See some of our energy-saving results from clients:
Focus area: Reducing waste
There are many forms of waste:
- Lost heating/cooling in our facilities
- If you manufacture, “scrap & rework” are non-usable produced items
- Poor water and waste systems create waste
These wastes increase costs and negatively impact your team and customer’s environment.
Water is a good example, both on the input and output standpoint. Clean water, necessary for both human use and production processes, is an expensive commodity – like energy, you need to make sure there is no leakage, over-forced filtration, etc. The ripple effect on the ecosystems where we extract and replace these waters are also impacted.
The solution
Identify these sources of waste and tighten up the systems, facilities and assets at the root cause.

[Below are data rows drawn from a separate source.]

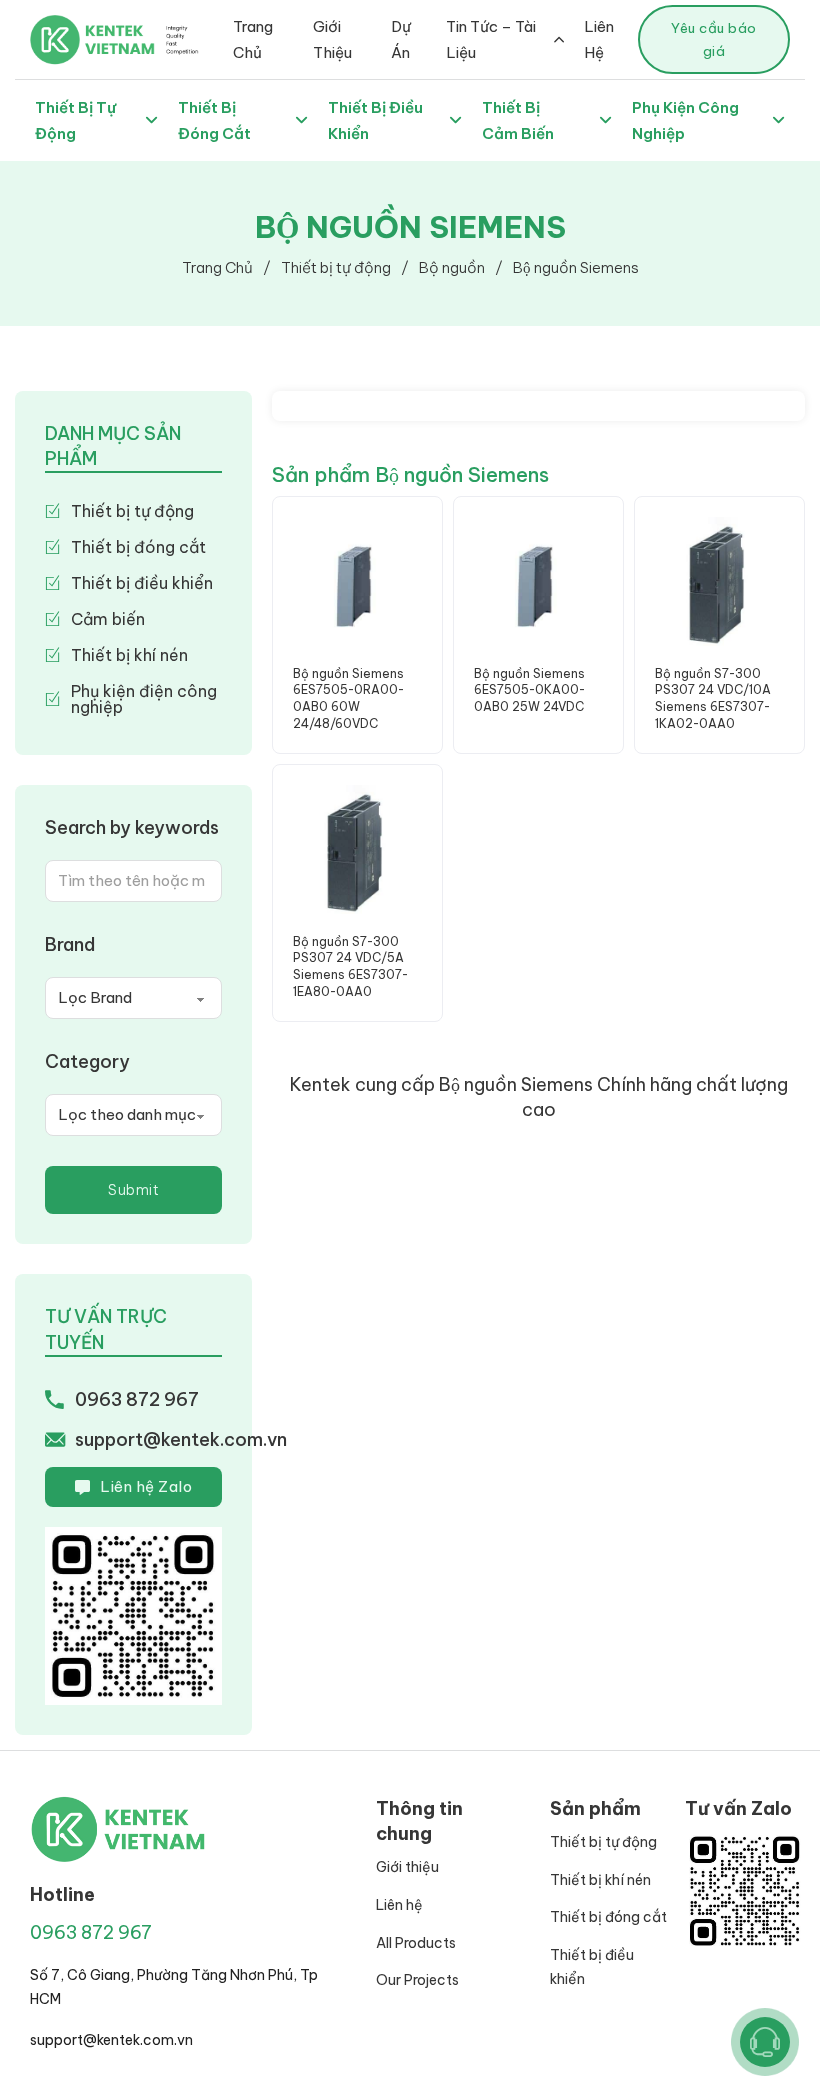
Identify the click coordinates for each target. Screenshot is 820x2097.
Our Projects (417, 1980)
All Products (416, 1943)
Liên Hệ (599, 39)
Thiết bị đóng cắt (138, 547)
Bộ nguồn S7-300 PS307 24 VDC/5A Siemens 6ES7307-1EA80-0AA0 (350, 966)
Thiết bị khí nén (600, 1880)
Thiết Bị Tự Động (75, 120)
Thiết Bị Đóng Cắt (214, 120)
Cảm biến (108, 619)
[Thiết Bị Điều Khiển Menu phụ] (455, 120)
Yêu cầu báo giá (714, 39)
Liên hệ (399, 1905)
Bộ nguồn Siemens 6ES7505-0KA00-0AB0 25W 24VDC (529, 690)
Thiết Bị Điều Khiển (375, 120)
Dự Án (401, 39)
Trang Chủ (253, 39)
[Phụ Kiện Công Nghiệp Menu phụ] (778, 120)
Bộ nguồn (452, 267)
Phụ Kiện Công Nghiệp (685, 120)
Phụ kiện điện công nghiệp (144, 699)
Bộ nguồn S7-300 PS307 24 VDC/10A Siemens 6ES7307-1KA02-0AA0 (713, 698)
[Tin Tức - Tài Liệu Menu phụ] (559, 39)
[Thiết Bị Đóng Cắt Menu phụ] (301, 120)
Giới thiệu (407, 1867)
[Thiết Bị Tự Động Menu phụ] (151, 120)
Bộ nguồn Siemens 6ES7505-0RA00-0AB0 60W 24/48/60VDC (348, 698)
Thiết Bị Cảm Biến (518, 120)
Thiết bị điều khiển (142, 583)
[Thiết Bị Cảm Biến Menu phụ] (605, 120)
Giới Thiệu (332, 39)
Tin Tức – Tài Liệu (491, 39)
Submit (133, 1190)
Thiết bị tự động (336, 267)
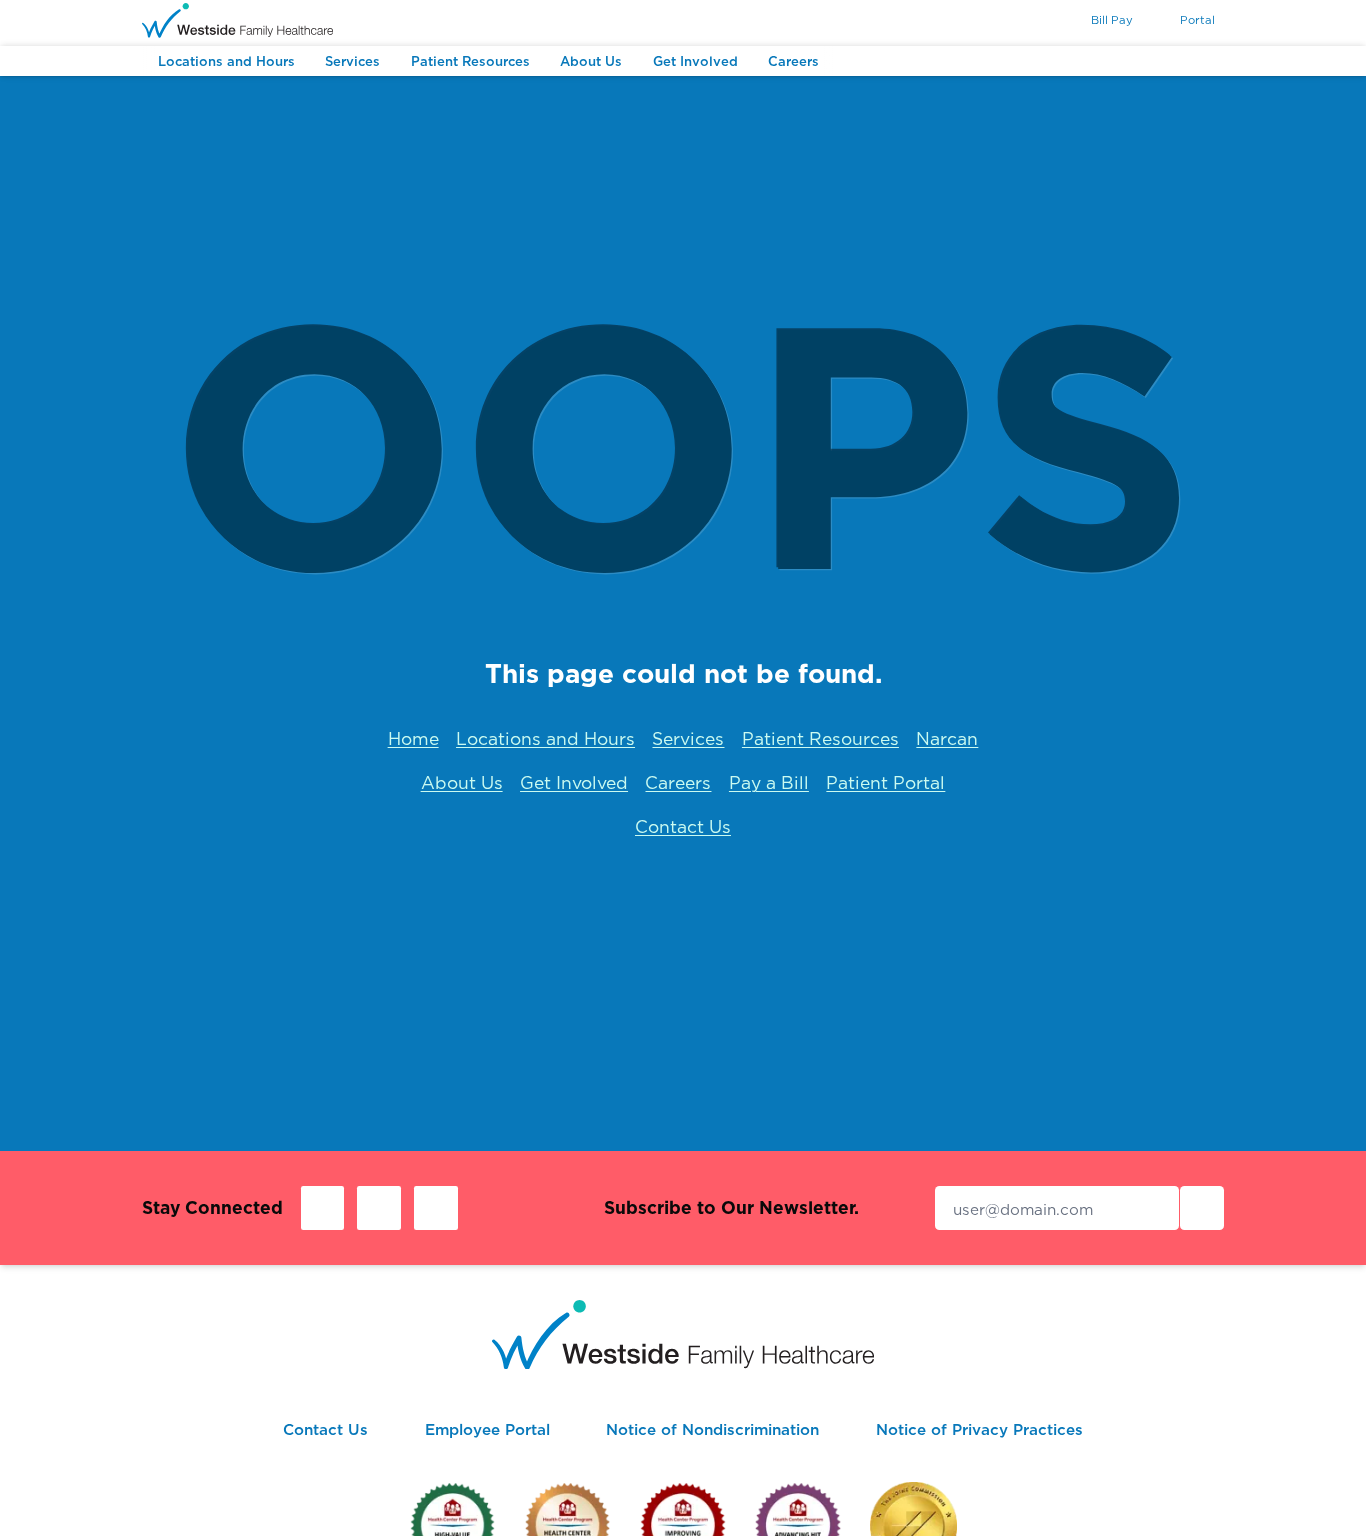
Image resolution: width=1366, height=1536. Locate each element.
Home (413, 738)
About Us (462, 782)
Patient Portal (885, 782)
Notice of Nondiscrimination (712, 1429)
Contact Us (683, 826)
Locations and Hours (545, 738)
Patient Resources (820, 738)
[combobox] (1036, 22)
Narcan (947, 738)
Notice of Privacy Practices (979, 1429)
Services (688, 738)
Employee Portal (487, 1429)
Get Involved (574, 782)
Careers (678, 782)
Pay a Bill (769, 782)
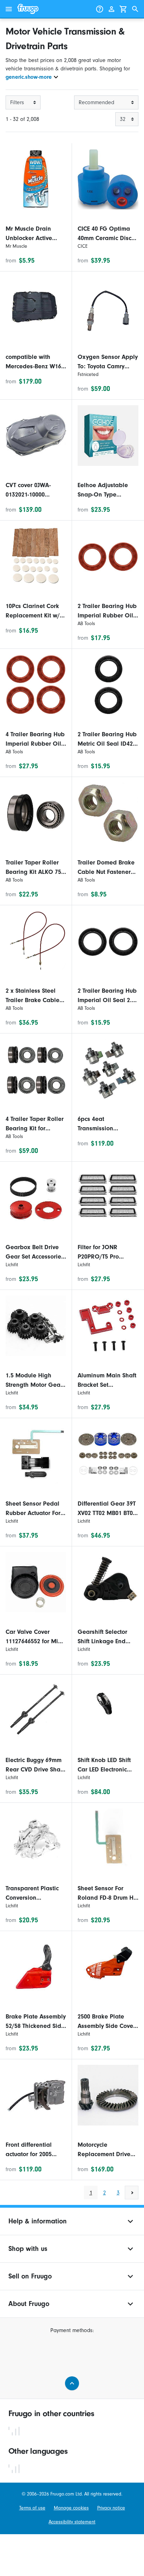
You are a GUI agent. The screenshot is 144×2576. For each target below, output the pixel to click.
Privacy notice (111, 2508)
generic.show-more (29, 77)
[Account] (111, 9)
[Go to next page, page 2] (131, 2192)
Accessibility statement (72, 2522)
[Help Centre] (100, 9)
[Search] (135, 9)
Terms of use (32, 2508)
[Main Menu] (9, 9)
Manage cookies (71, 2508)
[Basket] (123, 9)
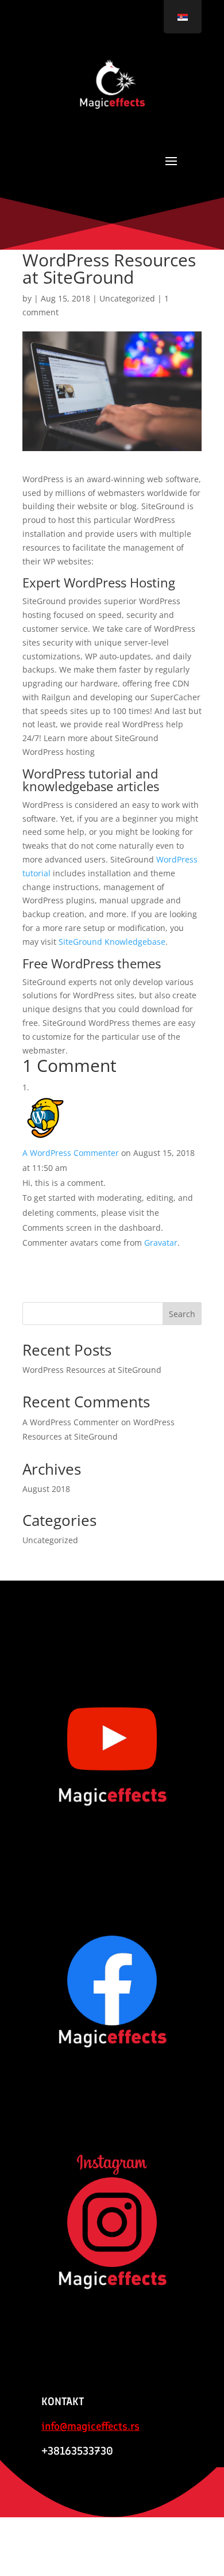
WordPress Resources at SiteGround (91, 1369)
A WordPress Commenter (70, 1152)
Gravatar (160, 1242)
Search (182, 1313)
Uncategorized (127, 298)
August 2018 (46, 1488)
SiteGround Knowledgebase (112, 941)
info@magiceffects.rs (90, 2426)
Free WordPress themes (91, 963)
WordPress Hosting (119, 582)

Identifying the sources (“bad actors”) of your maintenance issues is essential. This could be by problem/cause, asset, team-member, etc. All of this can be tracked and summarized based on managing quality work orders. Once identified, a plan – likely involving combination of better PM and training – can help improve.
Focus Area: Move toward smart buildings/factories
Today’s modern buildings and factories, including the assets within, are smarter than ever. The internet of things (IoT) connects to these buildings and assets allowing us to automatically and dynamically understand when they are not healthy and need maintenance. You don’t need IoT to have a proactive maintenance operations culture, but it certainly helps.
Intelligent, quicker notification that an asset or facility is under stress will allow your maintenance team to address before it is in peril, creating a much more preventive culture. This will be both financially and environmentally sustainable.
The solution
Find a CMMS system and software partner that can help chart you through the ever-changing needs of modern facilities and factories.
Why eco-friendly operations matter
For the record, I consider myself an environmentalist – have done so for many years. Although I have always been willing to pay a bit more for wind/solar power in my personal life. At the same time, I find it so wonderful that living and operating sustainably is not only good for the one planet we have, but it is also good for business by reducing costs.
Operating lean and efficient through a proactive, preventive and even predictive maintenance operations will make our facilities and factories run smoother, create a better, safer environment for our teams and customers, and just as important: reduce costs.
Operating sustainably is a wonderful combination: good for the planet and our bottom line.